To the Editor: We read with interest the recently published article by Saha et al. [1]. The authors have described acute kidney injury in a neonate probably caused by exposure to olmesartan in the mother. We wish to add certain points.

The mother also had uncontrolled hypertension, and uncontrolled hypertension may sometimes lead to intrauterine growth restriction, chronic placental insufficiency, and oligohydramnios. Although exposure to ACE inhibitors and angiotensin receptor blockers (ARB) is one of the known causes of acute kidney injury in a neonate, definitive causality can only be established when other risk factors are absent. The mother received only a few doses of oral olmesartan in the third trimester for about seven days before delivery, and the fetal ultrasound at 34 wk showed severe oligohydramnios. It would have been more helpful for the readers to understand how the authors established a definite causal relationship between olmesartan exposure and acute kidney injury in this index case [2]. Most of the previous cases reported intake by the mother for weeks together starting from the first or second trimester.

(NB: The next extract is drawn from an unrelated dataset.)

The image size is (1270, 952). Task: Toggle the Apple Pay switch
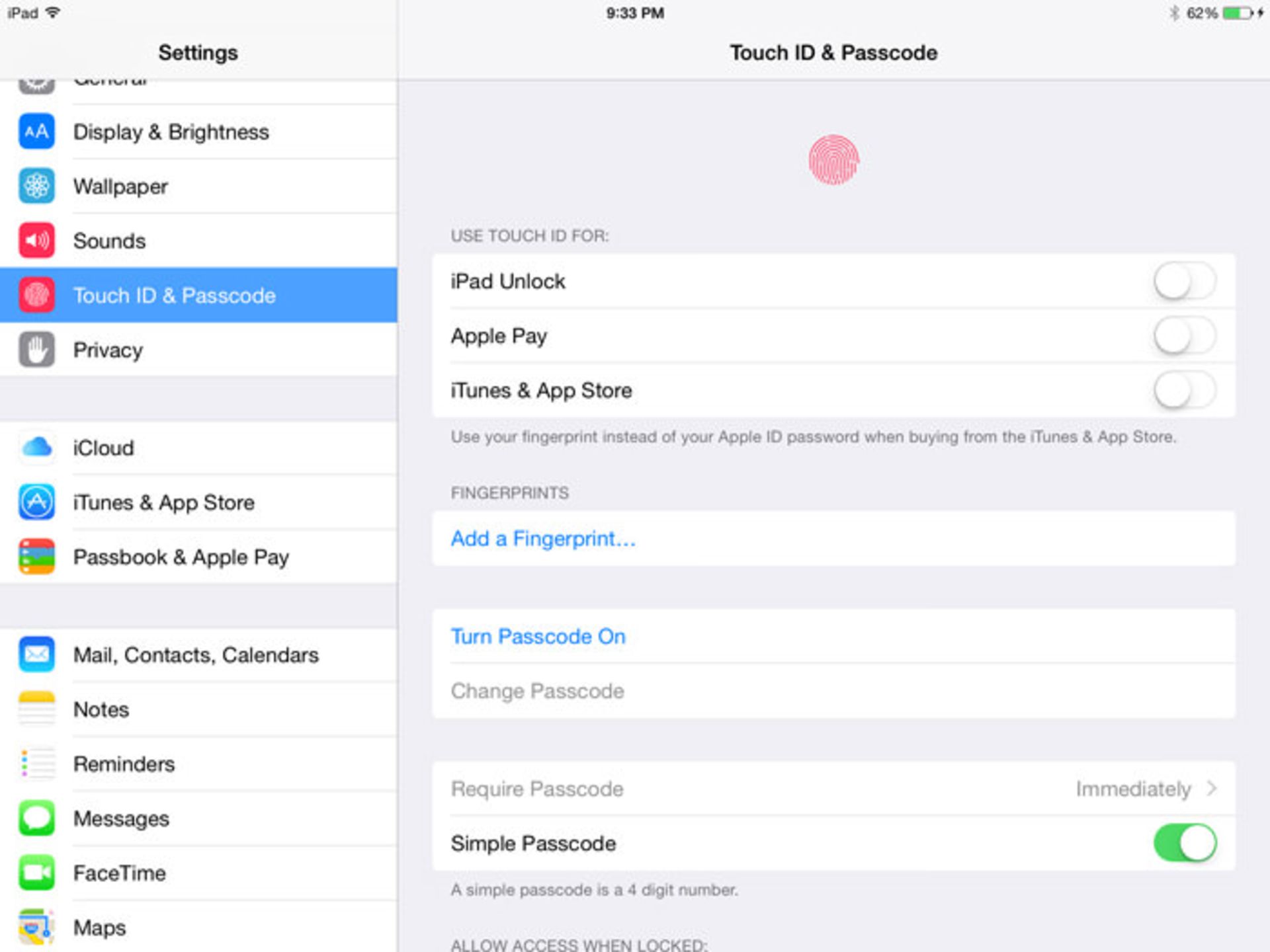[x=1184, y=336]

Literature suggests that maternal exposure to ARBs can cause skull bone hypoplasia, pulmonary hypoplasia, Potter sequence, and polycythemia [3]. In the long term, many of these infants developed hypertension, developmental delay, and growth retardation, and together these manifestations were called “fetal RAS blockade syndrome” [4]. The authors didn’t mention the presence of any calvarial bone hypoplasia. This information would have been more informative for readers to determine whether the neonate had any other features of “fetal RAS blockade syndrome” or later developed growth retardation, which would have also proved the definitive causal association of olmesartan.

Lastly, the blood urea/creatinine ratio in the index case clearly suggests there was acute kidney injury and probably acute tubular necrosis, and in such cases, furosemide injection is usually counterproductive rather than beneficial.